:: WORK ITEM ::
Every line of the records that contains "last" should be tallied, and only the resulting number returned.

-- MATERIAL PROVIDED follows --

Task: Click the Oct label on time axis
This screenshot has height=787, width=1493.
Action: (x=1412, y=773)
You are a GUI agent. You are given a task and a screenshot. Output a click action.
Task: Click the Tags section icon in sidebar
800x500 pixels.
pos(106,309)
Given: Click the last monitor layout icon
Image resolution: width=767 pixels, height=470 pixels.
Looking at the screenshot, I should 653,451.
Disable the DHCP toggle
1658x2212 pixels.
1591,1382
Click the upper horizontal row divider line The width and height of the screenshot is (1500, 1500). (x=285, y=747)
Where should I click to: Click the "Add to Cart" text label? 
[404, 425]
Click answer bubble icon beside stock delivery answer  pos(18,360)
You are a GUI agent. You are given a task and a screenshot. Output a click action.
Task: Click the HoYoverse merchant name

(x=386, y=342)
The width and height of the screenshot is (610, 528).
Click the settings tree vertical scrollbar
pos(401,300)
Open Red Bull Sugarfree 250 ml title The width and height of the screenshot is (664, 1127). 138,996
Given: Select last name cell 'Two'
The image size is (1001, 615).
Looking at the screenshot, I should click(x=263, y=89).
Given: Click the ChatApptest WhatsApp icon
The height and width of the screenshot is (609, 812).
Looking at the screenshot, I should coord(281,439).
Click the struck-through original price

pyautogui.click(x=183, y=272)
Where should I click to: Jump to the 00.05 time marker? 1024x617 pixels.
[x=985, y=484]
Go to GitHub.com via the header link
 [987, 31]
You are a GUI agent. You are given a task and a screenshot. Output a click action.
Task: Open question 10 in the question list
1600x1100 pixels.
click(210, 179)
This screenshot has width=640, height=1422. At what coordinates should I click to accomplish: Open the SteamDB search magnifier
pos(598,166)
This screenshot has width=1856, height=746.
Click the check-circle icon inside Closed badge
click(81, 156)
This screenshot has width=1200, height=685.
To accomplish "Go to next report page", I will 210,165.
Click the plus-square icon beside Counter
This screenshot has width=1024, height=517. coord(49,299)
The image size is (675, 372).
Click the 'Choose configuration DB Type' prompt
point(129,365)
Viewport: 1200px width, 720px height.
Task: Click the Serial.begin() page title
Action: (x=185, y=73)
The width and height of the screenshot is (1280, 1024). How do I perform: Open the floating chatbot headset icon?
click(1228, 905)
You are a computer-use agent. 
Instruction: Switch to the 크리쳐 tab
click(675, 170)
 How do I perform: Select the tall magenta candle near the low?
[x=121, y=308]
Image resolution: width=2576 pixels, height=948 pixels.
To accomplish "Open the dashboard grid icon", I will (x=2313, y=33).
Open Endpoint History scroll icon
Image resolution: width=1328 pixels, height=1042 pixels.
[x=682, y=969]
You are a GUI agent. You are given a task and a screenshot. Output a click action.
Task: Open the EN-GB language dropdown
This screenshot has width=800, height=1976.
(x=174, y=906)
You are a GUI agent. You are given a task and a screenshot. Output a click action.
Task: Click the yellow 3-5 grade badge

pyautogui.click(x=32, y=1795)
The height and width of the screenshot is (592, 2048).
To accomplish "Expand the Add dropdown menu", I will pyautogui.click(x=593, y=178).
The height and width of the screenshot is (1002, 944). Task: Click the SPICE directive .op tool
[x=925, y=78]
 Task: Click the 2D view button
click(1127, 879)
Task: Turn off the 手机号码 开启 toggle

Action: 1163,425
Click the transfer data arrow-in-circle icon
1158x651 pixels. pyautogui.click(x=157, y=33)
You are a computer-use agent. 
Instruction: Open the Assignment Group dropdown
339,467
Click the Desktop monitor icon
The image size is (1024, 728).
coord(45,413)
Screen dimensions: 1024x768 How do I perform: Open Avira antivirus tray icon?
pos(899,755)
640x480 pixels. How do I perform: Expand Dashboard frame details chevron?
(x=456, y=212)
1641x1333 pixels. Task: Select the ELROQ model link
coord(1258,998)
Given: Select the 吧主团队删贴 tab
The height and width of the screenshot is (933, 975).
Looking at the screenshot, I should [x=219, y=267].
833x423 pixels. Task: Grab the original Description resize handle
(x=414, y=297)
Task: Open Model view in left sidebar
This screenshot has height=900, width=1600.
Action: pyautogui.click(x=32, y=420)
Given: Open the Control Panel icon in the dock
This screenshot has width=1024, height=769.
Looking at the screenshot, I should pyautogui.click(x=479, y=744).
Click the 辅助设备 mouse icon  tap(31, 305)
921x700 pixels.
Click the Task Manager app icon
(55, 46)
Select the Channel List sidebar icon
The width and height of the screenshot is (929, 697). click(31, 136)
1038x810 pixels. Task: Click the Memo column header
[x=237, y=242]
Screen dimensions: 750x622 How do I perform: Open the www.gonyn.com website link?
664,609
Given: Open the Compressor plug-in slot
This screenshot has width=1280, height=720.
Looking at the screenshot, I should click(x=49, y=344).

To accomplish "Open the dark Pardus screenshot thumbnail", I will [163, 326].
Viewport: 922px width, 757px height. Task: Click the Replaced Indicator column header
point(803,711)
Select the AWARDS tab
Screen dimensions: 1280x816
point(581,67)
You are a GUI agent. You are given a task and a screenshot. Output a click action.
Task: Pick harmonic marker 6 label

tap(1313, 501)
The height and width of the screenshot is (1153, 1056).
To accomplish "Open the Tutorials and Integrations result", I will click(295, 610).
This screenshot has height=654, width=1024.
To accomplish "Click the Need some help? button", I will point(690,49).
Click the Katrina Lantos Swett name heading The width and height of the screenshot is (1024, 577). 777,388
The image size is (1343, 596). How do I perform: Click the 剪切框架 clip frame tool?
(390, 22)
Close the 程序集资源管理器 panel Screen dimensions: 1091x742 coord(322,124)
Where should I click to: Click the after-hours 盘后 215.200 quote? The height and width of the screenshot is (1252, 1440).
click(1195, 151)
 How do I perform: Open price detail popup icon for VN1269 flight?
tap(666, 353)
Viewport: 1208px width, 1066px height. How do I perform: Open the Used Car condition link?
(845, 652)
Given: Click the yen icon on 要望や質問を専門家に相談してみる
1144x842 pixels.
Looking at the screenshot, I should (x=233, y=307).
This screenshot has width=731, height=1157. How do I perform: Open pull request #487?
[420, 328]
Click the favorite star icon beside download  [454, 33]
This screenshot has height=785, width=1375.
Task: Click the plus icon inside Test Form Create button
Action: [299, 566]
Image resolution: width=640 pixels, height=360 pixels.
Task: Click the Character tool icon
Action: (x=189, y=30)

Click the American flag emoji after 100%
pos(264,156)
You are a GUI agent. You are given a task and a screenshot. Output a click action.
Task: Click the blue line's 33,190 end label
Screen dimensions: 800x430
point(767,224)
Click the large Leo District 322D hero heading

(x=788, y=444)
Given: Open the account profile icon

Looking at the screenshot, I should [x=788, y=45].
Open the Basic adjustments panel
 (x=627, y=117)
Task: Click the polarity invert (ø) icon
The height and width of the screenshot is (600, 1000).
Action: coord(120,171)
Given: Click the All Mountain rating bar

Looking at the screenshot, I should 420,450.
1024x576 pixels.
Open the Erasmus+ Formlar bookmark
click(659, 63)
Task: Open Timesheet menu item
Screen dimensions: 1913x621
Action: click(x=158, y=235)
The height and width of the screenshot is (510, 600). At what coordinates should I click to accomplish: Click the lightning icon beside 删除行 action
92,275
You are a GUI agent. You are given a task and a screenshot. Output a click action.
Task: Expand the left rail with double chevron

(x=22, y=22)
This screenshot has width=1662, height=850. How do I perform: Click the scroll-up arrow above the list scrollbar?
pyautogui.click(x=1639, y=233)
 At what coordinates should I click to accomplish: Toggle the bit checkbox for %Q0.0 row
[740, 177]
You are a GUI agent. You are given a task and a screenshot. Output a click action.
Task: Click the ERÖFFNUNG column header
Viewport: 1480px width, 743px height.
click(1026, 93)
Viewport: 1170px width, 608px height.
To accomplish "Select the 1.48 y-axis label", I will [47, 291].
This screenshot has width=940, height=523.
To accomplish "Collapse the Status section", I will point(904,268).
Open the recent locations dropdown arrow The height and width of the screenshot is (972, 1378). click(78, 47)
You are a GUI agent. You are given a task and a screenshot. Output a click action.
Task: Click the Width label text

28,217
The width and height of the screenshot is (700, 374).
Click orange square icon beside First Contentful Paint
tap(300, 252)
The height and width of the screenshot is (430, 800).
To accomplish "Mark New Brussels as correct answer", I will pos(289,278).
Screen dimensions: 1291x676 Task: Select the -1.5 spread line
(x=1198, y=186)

-- MATERIAL PROVIDED concluded --

:: TASK ANSWER ::
2